Using single-chamber discriminators in a dual-chamber defibrillator - EnTrust

Patient

Male implanted with a dual-chamber defibrillator (EnTrust) for ischaemic cardiomyopathy.

Trace

1- What was the diagnosis made by the defibrillator for this episode?
This episode was classified as SVT-Onset by the system.

2- How many detection zones are programmed?
Two detection zones have been programmed with a VT zone of 430 to 320 ms.

3-What diagnosis does the interval plot suggest?
The graph shows atrioventricular dissociation (ventricular rhythm faster than atrial rhythm); the ventricular rhythm oscillates around the lower limit of the VT zone.

4- How many discrimination parameters are programmed?
All the discrimination parameters (stability, hard start, PR Logic) available on this legacy platform are set to ‘On’.

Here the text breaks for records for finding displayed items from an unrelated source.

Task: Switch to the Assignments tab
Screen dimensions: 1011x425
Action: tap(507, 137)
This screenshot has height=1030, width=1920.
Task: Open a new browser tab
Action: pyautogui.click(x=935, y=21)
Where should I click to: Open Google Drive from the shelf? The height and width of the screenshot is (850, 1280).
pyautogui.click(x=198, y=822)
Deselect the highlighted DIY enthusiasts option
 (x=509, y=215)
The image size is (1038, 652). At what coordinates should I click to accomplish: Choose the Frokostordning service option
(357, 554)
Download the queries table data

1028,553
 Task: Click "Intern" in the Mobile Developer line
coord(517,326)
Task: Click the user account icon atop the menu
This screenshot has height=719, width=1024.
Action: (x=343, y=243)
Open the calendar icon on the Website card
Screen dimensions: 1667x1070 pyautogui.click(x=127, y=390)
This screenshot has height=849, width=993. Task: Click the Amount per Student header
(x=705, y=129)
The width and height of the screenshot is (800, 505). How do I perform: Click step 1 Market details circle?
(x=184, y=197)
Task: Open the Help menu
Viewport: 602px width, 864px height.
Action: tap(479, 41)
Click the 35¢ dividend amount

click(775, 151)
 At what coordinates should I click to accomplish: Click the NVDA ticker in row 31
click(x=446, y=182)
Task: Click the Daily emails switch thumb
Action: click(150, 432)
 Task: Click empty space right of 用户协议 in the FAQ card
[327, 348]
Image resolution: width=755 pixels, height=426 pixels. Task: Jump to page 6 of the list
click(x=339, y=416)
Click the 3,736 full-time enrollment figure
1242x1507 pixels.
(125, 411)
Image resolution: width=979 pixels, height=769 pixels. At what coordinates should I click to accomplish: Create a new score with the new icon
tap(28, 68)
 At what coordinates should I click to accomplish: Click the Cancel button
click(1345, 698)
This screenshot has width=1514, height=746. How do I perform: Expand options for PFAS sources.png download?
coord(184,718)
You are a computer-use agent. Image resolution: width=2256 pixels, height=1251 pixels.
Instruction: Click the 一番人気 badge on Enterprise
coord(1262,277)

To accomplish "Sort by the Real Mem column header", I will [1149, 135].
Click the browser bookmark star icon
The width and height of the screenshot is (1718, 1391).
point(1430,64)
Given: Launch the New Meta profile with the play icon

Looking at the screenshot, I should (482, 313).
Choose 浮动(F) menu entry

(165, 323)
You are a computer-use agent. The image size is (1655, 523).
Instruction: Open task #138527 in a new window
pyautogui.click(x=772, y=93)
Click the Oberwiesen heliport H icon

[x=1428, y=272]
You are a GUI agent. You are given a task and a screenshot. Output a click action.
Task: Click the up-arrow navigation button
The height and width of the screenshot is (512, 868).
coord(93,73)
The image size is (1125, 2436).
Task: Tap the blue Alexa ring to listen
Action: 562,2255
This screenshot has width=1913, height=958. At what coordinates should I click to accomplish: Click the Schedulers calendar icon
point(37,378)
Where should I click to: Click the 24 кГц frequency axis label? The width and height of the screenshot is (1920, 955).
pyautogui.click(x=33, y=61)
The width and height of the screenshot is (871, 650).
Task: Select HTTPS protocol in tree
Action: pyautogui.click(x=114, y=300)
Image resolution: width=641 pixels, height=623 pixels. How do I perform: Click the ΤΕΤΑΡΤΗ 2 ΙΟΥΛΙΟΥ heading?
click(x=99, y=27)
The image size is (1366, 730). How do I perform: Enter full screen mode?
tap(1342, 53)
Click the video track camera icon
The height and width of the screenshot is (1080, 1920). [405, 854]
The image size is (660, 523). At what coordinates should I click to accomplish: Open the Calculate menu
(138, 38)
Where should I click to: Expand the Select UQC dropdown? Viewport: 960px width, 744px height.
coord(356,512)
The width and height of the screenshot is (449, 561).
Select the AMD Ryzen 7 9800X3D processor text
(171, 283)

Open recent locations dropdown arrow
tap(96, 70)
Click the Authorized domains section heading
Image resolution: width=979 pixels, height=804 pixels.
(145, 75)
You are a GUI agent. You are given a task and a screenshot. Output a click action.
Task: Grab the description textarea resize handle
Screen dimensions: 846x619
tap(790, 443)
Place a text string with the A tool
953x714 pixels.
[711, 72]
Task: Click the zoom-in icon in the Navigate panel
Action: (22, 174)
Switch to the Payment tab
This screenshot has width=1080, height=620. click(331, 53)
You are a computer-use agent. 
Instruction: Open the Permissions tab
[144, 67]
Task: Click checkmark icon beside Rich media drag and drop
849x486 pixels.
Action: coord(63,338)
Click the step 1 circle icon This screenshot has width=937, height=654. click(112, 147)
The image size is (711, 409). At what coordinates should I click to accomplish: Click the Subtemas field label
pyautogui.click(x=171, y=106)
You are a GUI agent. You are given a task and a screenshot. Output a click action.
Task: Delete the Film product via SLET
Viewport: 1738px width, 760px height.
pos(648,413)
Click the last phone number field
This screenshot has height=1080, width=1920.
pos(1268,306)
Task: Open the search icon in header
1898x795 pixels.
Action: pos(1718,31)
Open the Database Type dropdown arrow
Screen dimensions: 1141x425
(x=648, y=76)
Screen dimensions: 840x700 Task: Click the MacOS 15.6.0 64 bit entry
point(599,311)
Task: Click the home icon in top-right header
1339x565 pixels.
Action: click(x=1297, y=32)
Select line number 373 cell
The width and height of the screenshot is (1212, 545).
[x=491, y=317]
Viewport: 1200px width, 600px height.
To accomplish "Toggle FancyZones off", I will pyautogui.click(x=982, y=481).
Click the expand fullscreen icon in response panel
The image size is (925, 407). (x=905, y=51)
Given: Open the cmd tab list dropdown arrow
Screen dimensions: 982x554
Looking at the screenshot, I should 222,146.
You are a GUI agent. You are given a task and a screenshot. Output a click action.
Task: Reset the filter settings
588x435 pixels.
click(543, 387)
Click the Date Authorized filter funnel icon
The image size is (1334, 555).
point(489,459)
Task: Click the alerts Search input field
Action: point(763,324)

5- What is your diagnosis?
The diagnosis of VT is obvious, as the ventricular rhythm is faster than the atrial rhythm; the Reset. Onset marker reflects the fact that the sudden onset criterion has not been fulfilled; the cycles are therefore classified as VS even when they correspond to the VT zone.

[/trp_language]

Take home message

  • On a dual-chamber or triple-chamber defibrillator, it is possible to program the 2 single-chamber discrimination parameters (other discriminations: sudden onset and stability) separately or in association with PR Logic; these parameters take precedence over analysis by PR Logic; in other words, if sudden onset is programmed in conjunction with PR Logic, the first discrimination step consists of validating the single-chamber criterion; if, as in this example, the device does not find a sudden onset, it concludes that there is an SVT without further analysis and without consulting PR Logic.
  • In this patient, the diagnosis of VT seemed obvious to the cardiologist who analysed the tracing, the atrioventricular dissociation being pathognomonic; an analysis using PR Logic would also have led to the diagnosis of VT, the ventricular rate being faster than the atrial rate.
  • This patient presents with a tachycardia oscillating around the lower limit of the VT zone, which explains why the analysis is misleading and why the defibrillator considers that there was no sudden onset; the most likely scenario is that the ventricular rate went from a normal rate (60 beats/minute) to a rapid rate just below the VT zone at the start of the tachycardia (138 to 139 beats/minute) with a slight acceleration of the rate thereafter into the VT zone (140-141 beats/minute).
  • This tachycardia therefore had a sudden onset but was not diagnosed by the device; in fact, the criterion is calculated by comparing the first intervals corresponding to the VT zone with the 4 previous cycles; the device is therefore fooled in this example (no jump in rate between the 4 cycles at 139 beats/minute and the 4 cycles at 140 beats/minute).
  • The easiest solution in this patient is to turn off this discrimination criterion in favour of PR Logic.
  • The third single-chamber discrimination parameter (Wavelet) can be programmed in conjunction with PR Logic; its position in the diagnostic tree differs from that of the other 2 parameters and will be described in more detail when subsequent tracings are analysed.